To: TobagoJack who wrote (69710)6/21/2008 10:39:35 AM
From: Maurice Winn  Read Replies (2) | Respond to of 74559
 
tj, in financial relativity theory, one of the accelerants is debt. GE is based on debt. That's how they got so big so fast. Qualcomm is based on making things that people want to buy, everywhere. In depressions, people give up buying luxuries, but they keep on buying essentials, such as cyberphones, booze and baccy. They'll give up booze and baccy before they'll give up their electronic na-na upgrade cycle. They need a fix and they need it now.
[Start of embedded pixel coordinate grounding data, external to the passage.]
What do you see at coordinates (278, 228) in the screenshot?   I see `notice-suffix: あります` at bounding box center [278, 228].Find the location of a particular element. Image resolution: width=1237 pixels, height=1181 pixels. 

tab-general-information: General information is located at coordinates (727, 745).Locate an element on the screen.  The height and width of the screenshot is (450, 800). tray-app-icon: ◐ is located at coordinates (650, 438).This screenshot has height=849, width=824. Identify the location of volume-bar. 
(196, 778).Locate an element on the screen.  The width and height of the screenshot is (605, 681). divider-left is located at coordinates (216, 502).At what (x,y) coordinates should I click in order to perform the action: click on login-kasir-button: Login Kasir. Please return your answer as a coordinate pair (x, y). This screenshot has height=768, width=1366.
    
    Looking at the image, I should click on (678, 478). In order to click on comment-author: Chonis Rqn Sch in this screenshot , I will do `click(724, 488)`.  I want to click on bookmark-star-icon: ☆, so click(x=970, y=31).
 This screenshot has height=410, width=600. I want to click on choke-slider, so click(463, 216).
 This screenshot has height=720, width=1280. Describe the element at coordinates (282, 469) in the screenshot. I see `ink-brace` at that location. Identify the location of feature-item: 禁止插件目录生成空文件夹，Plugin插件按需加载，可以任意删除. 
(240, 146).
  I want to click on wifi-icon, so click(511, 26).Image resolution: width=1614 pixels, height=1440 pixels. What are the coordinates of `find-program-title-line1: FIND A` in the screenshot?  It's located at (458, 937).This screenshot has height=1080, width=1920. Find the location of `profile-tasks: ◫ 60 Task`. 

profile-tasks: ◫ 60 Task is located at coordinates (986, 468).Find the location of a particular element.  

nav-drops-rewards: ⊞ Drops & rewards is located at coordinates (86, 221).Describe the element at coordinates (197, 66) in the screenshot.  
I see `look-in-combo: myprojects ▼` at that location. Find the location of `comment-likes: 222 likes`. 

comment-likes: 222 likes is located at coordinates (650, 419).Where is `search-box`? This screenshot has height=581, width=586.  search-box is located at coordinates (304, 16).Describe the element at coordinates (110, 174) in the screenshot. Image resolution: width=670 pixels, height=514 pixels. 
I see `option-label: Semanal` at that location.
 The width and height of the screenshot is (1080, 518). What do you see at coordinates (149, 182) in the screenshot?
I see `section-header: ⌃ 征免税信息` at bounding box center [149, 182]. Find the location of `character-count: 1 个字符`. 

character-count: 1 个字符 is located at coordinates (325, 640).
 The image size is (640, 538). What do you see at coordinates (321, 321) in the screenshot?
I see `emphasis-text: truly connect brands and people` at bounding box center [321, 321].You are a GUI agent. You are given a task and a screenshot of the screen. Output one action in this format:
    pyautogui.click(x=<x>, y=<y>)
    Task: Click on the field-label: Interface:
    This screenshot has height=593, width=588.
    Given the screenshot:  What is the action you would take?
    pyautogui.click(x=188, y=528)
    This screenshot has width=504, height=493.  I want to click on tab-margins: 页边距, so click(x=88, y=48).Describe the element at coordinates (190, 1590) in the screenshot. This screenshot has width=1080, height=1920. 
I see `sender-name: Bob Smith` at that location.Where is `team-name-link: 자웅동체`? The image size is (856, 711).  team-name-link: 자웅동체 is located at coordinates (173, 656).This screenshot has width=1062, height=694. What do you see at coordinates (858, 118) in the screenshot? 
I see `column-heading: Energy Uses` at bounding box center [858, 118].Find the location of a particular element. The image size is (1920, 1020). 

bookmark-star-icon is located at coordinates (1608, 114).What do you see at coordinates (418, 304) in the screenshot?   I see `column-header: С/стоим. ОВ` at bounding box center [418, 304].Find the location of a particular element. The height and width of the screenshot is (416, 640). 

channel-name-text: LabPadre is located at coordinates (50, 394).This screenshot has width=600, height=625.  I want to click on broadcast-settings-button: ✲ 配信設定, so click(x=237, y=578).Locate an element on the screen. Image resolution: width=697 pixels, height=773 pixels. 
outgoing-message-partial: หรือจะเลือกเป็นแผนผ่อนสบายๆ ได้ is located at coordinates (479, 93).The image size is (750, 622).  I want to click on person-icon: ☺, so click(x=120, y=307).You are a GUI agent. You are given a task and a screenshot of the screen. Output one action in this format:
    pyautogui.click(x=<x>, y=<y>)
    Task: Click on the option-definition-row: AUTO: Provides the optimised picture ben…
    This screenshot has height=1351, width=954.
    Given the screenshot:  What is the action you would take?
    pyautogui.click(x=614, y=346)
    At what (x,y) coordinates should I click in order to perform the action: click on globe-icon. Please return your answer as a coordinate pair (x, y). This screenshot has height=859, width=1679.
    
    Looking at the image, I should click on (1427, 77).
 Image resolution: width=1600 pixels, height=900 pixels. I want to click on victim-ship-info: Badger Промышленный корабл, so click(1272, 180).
You are of course right that when a currency reaches the event horizon of a black hole, any form of paper is subject to the force of financial gravity, but some things are outside the event horizon and while being warped by financial space-time, they remain intact.

You don't bother with details, so are probably unaware that not only does QCOM not have debt, but we have a big pile of cash [some $10bn which is real money in most languages]. GE on the other hand has hairy legs, covered by debt. When the debt is dissolved when the deluge comes, all will be revealed.

GE sells things which people don't need, which they buy using debt, and GE produces it using capital borrowed from the careful, frugal, rainy day creditors with Virtuous Victoria Values.

Mqurice



To: TobagoJack who wrote (69710)6/21/2008 12:02:01 PM
From: Maurice Winn  Read Replies (1) | Respond to of 74559
 
While in China, you could buy one of their swanky new TD-SCDMA cyberphones... giggle... eetimes.com

What is it with China? It looks as though they'll just have to keep working for not much money as their competitive attribute.

They could have ruled the world with 450MHz OFDM/CDMA but are pursuing their ridiculous TD-SCDMA which they can't make successful even while stealing Qualcomm's intellectual property.

But on the other hand, a lot of it has apparently been built: pacificepoch.com

Something is true, or not true - in China, "not true" is the better bet. I feel sorry for those forced to "invest" in TD-SCDMA.